→ **What the task asks**
Retype, without changes or pictures, only the lines that begin at the one containing "Task: Save the" and end at the last line of the records that follow.

→ **Task input**
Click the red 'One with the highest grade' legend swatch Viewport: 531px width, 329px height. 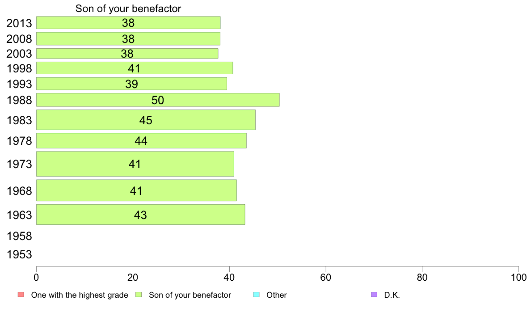pos(21,295)
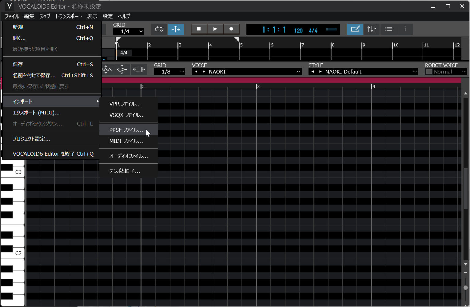This screenshot has width=470, height=307.
Task: Enable loop playback mode
Action: 159,29
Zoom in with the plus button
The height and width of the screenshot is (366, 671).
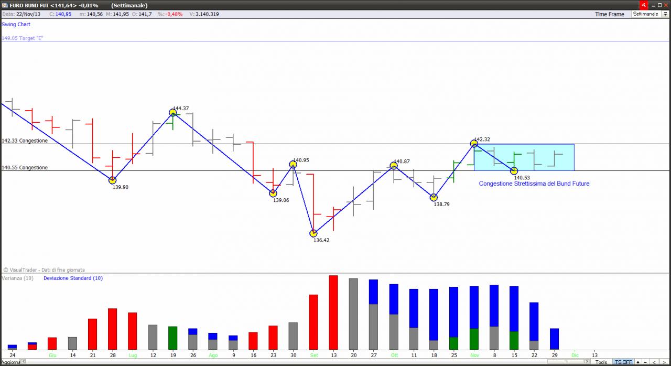tap(637, 362)
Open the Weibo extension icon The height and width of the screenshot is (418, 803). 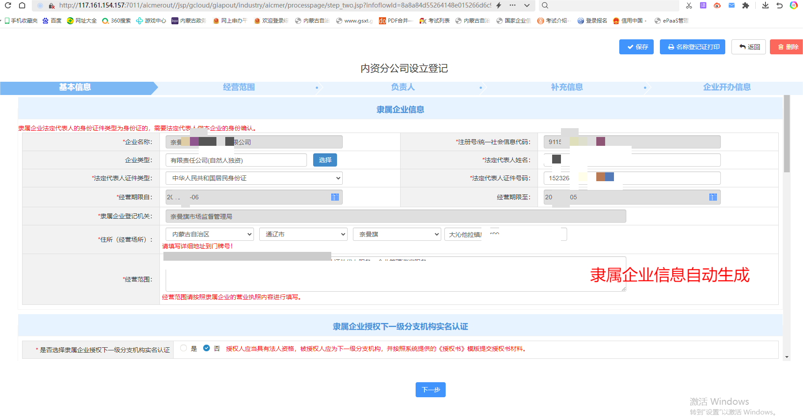[717, 5]
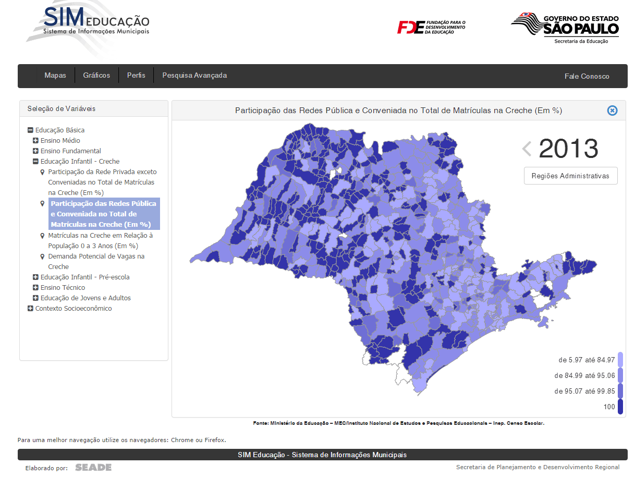This screenshot has height=477, width=635.
Task: Expand the Ensino Técnico node
Action: point(35,288)
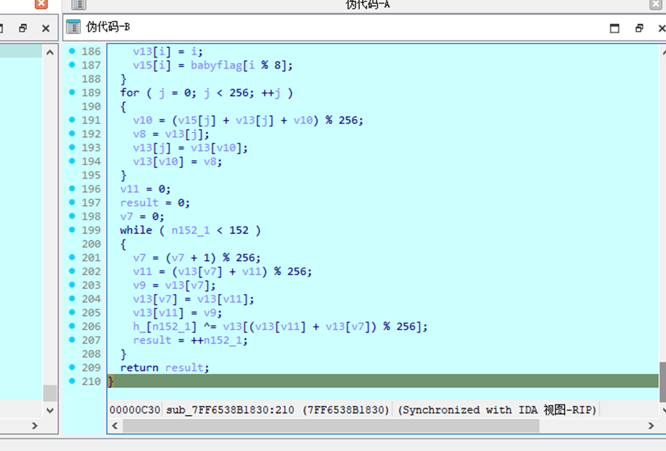
Task: Maximize the 伪代码-B pseudocode pane
Action: pyautogui.click(x=614, y=28)
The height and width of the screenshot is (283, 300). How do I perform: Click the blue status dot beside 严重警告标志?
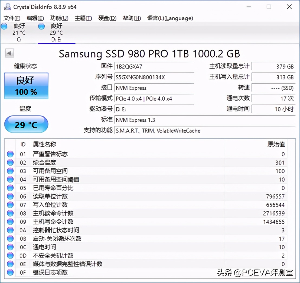(10, 154)
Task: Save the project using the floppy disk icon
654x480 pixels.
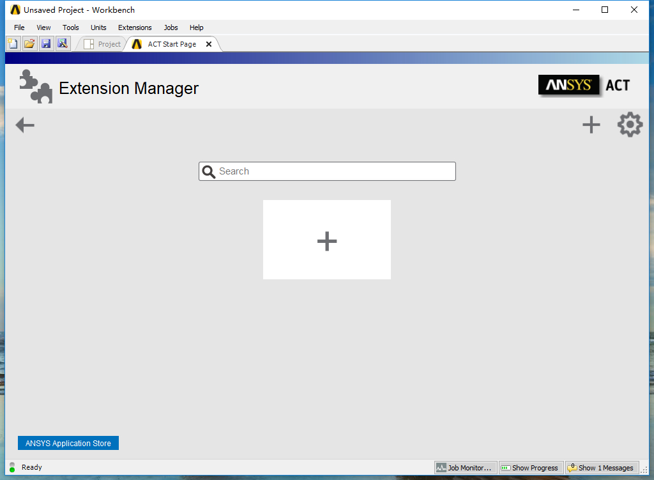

→ **Answer**
Task: Save the project using the floppy disk icon
654x480 pixels.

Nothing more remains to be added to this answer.